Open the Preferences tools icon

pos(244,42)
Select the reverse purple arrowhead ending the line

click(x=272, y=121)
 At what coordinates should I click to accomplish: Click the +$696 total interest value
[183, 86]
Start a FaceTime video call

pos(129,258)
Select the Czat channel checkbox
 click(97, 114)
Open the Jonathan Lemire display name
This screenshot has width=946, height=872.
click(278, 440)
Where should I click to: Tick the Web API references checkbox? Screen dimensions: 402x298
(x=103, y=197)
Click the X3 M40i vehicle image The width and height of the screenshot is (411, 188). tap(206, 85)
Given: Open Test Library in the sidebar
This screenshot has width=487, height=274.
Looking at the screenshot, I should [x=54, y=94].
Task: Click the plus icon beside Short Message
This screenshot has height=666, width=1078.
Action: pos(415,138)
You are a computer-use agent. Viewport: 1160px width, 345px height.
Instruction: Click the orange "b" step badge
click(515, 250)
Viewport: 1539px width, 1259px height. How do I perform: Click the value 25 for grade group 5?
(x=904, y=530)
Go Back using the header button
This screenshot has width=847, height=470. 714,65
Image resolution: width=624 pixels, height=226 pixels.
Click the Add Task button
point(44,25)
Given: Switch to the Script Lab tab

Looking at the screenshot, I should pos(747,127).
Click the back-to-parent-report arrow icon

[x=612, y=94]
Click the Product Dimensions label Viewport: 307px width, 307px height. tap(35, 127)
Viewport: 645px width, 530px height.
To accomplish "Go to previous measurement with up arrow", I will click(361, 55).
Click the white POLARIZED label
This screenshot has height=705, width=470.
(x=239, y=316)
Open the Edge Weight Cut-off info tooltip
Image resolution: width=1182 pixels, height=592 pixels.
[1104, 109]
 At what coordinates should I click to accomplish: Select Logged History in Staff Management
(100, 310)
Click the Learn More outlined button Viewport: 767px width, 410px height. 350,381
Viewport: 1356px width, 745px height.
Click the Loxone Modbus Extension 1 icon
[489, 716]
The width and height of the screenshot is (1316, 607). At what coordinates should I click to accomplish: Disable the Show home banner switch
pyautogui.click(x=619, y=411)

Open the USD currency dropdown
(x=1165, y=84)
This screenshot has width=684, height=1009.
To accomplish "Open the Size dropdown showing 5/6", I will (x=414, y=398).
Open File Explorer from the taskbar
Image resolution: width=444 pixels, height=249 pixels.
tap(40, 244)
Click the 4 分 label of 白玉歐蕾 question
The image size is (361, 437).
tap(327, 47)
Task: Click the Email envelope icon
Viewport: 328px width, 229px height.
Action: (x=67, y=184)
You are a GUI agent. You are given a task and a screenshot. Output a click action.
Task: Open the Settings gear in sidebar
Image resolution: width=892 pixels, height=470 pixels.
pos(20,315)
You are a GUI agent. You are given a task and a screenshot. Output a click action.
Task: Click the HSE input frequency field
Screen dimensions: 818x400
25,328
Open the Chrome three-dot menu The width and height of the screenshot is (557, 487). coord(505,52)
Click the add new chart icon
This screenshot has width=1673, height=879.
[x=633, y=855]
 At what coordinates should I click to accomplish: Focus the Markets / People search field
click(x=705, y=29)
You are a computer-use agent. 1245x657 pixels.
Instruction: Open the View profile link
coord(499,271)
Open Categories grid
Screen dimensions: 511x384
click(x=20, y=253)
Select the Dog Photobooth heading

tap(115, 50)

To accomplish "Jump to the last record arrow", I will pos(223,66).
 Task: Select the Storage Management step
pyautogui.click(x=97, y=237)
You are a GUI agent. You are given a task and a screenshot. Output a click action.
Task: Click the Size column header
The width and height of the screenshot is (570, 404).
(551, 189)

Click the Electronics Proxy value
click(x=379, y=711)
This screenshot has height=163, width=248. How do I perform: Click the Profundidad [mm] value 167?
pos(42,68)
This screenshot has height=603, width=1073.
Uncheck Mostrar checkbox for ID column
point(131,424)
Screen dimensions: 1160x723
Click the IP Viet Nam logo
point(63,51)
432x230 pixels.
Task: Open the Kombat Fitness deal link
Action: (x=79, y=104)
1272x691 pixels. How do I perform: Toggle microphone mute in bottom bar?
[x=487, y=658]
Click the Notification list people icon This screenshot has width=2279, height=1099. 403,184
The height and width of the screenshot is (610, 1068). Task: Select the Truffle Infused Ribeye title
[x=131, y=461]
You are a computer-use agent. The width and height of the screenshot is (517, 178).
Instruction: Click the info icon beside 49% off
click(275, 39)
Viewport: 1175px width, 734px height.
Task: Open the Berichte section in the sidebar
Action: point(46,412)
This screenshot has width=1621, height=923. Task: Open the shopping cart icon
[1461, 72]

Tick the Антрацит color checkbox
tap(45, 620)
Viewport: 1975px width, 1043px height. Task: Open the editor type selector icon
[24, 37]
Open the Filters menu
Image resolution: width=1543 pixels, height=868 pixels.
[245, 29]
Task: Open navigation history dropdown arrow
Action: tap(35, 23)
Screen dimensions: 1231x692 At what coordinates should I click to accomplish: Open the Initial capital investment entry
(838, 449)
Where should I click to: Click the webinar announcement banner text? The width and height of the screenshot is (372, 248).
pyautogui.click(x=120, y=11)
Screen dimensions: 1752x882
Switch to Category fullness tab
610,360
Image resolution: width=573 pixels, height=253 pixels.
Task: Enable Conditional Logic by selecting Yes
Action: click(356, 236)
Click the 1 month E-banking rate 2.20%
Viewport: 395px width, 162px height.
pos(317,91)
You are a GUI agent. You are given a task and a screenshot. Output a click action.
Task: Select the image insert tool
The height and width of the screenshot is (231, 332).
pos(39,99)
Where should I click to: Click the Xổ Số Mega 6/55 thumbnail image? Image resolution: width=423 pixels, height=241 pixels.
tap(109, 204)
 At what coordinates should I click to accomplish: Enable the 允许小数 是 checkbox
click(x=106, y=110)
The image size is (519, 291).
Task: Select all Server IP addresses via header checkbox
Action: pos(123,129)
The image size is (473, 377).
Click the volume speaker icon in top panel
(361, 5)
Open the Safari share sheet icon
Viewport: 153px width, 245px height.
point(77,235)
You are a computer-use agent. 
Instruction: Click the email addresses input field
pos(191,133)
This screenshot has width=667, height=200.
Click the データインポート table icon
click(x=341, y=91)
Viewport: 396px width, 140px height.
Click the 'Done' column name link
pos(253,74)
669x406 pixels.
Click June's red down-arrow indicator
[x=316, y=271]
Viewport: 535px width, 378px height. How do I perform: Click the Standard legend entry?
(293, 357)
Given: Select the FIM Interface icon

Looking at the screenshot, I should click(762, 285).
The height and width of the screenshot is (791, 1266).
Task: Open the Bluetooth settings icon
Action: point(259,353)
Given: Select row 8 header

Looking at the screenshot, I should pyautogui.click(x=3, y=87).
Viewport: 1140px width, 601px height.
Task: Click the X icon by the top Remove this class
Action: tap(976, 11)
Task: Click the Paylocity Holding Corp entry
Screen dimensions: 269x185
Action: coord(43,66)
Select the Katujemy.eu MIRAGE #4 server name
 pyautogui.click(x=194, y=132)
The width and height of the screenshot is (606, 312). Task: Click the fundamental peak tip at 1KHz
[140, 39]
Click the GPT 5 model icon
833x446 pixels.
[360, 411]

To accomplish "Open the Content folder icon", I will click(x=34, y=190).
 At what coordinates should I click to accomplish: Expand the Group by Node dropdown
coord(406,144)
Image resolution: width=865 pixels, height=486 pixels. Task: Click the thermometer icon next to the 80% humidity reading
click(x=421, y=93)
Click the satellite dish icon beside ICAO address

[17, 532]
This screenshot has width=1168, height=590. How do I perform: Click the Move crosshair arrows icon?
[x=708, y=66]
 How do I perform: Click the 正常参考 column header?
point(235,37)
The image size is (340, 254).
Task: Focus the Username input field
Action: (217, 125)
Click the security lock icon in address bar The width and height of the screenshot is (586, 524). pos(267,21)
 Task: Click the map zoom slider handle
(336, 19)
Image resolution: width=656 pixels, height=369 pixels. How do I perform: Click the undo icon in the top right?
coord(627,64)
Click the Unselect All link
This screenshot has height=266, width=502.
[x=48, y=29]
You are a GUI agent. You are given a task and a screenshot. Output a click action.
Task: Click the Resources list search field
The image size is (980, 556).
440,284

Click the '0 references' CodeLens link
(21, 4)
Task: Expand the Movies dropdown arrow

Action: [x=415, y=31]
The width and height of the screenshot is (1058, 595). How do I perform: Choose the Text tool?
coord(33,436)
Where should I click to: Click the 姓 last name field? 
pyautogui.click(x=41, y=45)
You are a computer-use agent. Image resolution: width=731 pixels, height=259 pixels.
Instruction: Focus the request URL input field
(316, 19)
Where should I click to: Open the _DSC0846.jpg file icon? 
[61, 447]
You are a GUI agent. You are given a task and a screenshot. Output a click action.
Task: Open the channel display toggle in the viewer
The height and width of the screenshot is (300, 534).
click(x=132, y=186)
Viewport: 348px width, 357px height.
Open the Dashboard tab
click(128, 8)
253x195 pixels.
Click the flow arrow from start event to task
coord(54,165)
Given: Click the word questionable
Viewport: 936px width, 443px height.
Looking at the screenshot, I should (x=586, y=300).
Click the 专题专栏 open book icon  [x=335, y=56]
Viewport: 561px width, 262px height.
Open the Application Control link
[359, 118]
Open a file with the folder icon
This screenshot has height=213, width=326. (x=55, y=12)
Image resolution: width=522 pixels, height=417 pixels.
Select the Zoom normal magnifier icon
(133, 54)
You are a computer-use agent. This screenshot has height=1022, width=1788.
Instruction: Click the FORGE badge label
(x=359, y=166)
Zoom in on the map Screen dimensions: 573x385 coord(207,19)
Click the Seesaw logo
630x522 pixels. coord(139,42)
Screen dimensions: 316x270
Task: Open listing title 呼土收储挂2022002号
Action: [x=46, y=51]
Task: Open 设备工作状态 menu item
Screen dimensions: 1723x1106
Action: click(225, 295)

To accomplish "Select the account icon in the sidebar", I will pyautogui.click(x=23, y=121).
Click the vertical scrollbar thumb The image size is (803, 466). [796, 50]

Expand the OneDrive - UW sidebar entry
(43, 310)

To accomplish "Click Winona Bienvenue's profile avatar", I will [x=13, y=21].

———

§ Work to be completed
Arrange the lines above, from the one containing "Click the satellite" through the one containing "coord(33,436)", both included, as a Markdown table with the columns Row and Line. Omit blank lines.

§ Answer below
| Row | Line |
|---|---|
| 1 | Click the satellite dish icon beside ICAO address |
| 2 | [17, 532] |
| 3 | This screenshot has width=1168, height=590. How do I perform: Click the Move crosshair arrows icon? |
| 4 | [x=708, y=66] |
| 5 |  How do I perform: Click the 正常参考 column header? |
| 6 | point(235,37) |
| 7 | The image size is (340, 254). |
| 8 | Task: Focus the Username input field |
| 9 | Action: (217, 125) |
| 10 | Click the security lock icon in address bar The width and height of the screenshot is (586, 524). pos(267,21) |
| 11 |  Task: Click the map zoom slider handle |
| 12 | (336, 19) |
| 13 | Image resolution: width=656 pixels, height=369 pixels. How do I perform: Click the undo icon in the top right? |
| 14 | coord(627,64) |
| 15 | Click the Unselect All link |
| 16 | This screenshot has height=266, width=502. |
| 17 | [x=48, y=29] |
| 18 | You are a GUI agent. You are given a task and a screenshot. Output a click action. |
| 19 | Task: Click the Resources list search field |
| 20 | The image size is (980, 556). |
| 21 | 440,284 |
| 22 | Click the '0 references' CodeLens link |
| 23 | (21, 4) |
| 24 | Task: Expand the Movies dropdown arrow |
| 25 | Action: [x=415, y=31] |
| 26 | The width and height of the screenshot is (1058, 595). How do I perform: Choose the Text tool? |
| 27 | coord(33,436) |